**Work to be completed**
The exercise calls for exact output of the lines between the one that contains "You are a GUI" and the end of the data, with both ends kept and pictures left out.

**Records for this exercise**
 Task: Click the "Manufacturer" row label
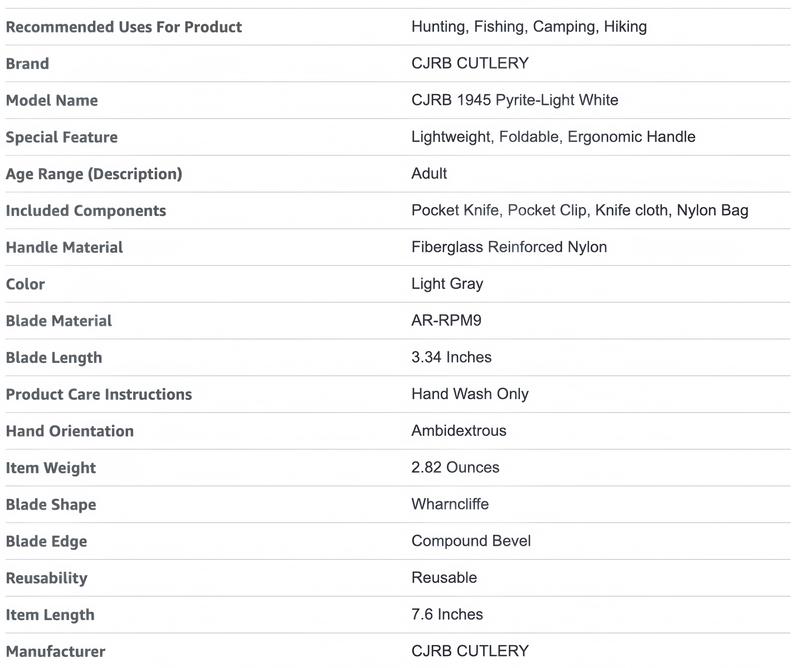pyautogui.click(x=56, y=652)
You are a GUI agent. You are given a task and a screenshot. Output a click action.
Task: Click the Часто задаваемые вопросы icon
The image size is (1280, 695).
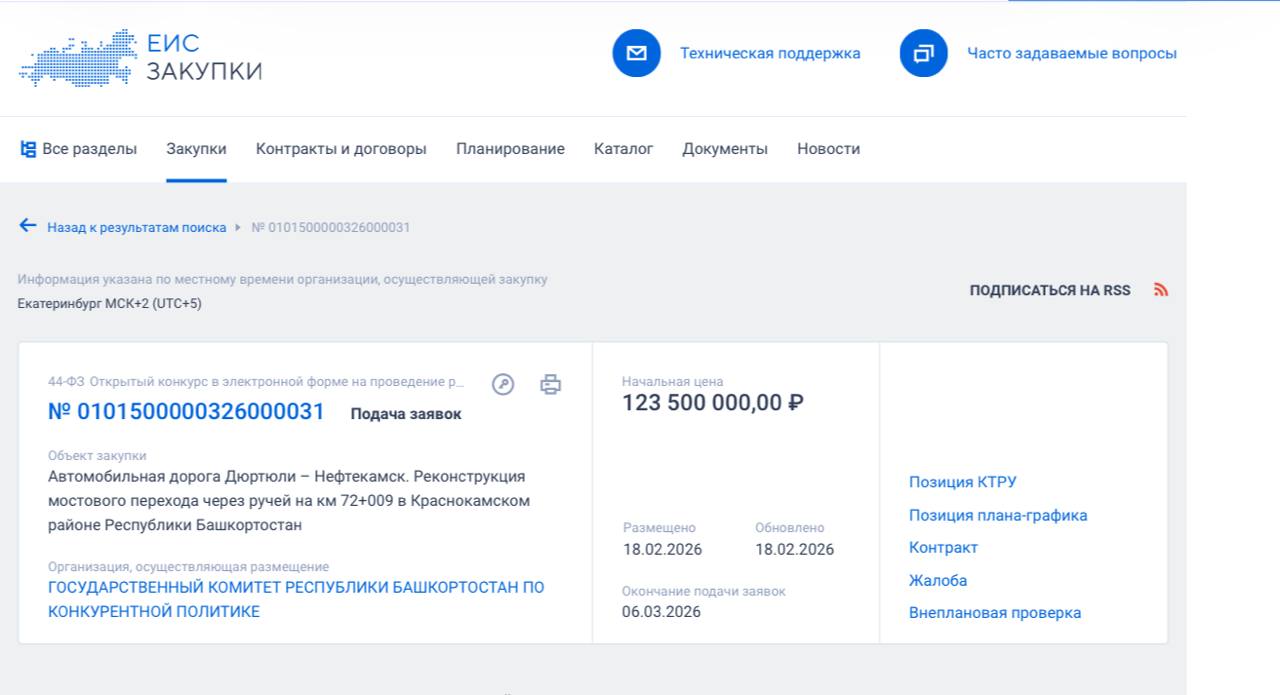point(922,53)
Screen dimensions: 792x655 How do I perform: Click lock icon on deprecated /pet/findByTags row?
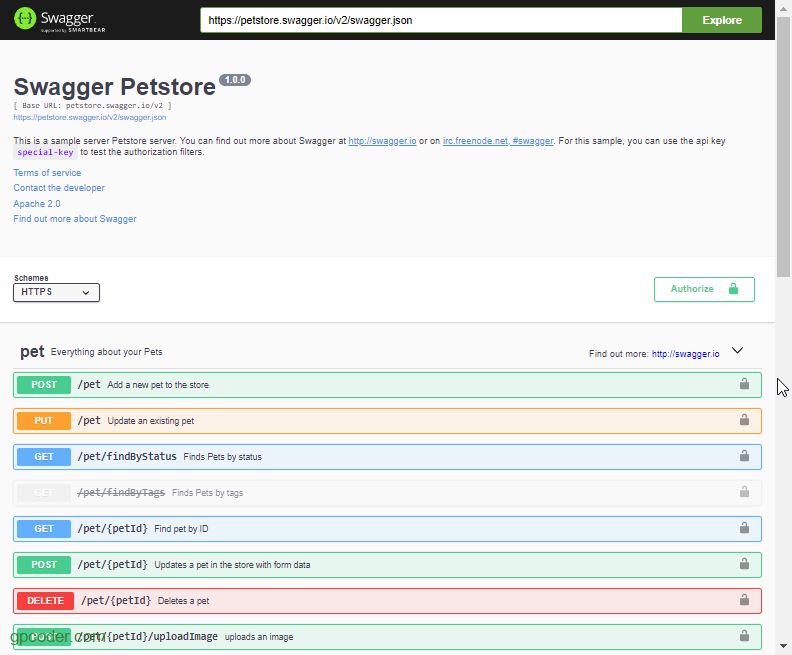pos(744,492)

**Output for this exercise**
You are a GUI agent. You are given a task and a screenshot. Output a click action.
Task: Click the Часто задаваемые вопросы icon
The image size is (1280, 695).
point(922,53)
Screen dimensions: 792x655 How do I perform: Click lock icon on deprecated /pet/findByTags row?
pos(744,492)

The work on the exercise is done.